Karlijn "Karline" Demasure (born 1955) is a Belgian professor of theology teaching at the Pontifical Gregorian University in Rome. Her field of expertise is child sexual abuse in the Catholic Church. Since 2014 she is the Executive Director of the Centre for Child Protection of Gregorian University.

==Career==
After obtaining in 2003 a PhD on child sexual abuse in the Catholic Church, Demasure worked as a doctoral assistant and assistant professor at the University of Leuven. From 2007 till 2011 she was a researcher for the Interdiocesan Services for Pastoral Care for Families (Belgium) and for the Chaplaincy in the Dutch Military (The Netherlands).
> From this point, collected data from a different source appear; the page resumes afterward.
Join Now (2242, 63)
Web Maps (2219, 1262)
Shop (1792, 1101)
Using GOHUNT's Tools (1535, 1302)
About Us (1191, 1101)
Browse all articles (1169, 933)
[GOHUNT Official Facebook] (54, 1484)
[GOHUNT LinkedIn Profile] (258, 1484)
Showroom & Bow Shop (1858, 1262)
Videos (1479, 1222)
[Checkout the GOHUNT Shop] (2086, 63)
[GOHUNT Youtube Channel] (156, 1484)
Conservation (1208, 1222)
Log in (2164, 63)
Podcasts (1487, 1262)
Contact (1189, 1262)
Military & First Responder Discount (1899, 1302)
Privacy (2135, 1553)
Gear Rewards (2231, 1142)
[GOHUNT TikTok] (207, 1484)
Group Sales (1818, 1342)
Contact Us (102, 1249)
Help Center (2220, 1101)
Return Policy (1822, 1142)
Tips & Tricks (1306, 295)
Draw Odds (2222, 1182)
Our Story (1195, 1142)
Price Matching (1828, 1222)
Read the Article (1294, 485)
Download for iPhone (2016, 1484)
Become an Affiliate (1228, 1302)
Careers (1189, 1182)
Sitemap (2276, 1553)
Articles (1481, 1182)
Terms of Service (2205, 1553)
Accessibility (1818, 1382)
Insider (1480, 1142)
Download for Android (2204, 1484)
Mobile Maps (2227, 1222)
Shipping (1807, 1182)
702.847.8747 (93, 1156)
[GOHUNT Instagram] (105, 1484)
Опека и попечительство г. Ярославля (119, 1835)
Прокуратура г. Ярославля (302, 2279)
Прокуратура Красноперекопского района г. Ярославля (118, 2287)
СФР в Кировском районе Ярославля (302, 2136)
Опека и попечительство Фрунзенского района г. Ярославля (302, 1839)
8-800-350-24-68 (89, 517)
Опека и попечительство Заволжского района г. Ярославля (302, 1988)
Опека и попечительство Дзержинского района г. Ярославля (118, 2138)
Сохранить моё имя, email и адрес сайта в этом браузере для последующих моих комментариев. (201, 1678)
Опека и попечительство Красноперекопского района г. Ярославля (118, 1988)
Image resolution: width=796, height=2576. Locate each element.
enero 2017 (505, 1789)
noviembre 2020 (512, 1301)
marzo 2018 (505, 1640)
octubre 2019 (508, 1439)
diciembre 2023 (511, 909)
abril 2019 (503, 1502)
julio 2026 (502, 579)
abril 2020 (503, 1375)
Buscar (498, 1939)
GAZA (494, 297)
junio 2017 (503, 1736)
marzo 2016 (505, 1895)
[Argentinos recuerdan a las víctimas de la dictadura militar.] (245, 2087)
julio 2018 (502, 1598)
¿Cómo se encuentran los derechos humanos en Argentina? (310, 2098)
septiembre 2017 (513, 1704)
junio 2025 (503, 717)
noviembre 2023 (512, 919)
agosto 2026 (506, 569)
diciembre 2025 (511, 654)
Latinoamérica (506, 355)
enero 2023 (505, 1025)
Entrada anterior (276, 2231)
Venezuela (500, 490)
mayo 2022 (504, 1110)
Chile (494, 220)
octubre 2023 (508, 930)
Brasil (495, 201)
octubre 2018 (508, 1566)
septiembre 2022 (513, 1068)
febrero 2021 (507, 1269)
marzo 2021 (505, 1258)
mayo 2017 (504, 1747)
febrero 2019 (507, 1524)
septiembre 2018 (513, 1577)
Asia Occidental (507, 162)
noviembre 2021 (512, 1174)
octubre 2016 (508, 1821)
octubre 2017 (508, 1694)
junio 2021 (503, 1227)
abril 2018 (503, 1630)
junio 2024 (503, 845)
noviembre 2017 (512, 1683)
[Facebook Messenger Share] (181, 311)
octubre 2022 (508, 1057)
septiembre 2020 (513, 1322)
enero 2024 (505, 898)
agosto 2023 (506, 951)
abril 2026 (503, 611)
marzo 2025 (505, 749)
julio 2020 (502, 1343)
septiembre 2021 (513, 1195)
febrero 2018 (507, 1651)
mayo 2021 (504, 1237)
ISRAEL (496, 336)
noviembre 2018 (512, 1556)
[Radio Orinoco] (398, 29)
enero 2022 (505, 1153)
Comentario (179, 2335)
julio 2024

From 2008 to 2014 she held the Chair Sisters of Our Lady of the Cross in Christian Family Studies as an associate professor at Saint Paul University Ottawa (Canada). From 2010 to 2014 she was the dean of the faculties of Human Sciences and Philosophy. From 2012 to 2014 Demasure was the president of the Societé Internationale de Théologie Pratique.

From 2014 to 2019 she was the Executive Director of the Centre for Child Protection of the Gregorian University. This centre elaborates e-learning programs in preventing abuse of children and vulnerable persons. In 2016 the CCP started with a diploma course in safeguarding of minors. In 2019 Demasure decided to return to Saint Paul University in Ottawa, Canada, where she now heads the newly established interdisciplinary Centre for Safeguarding Minors and Vulnerable Persons.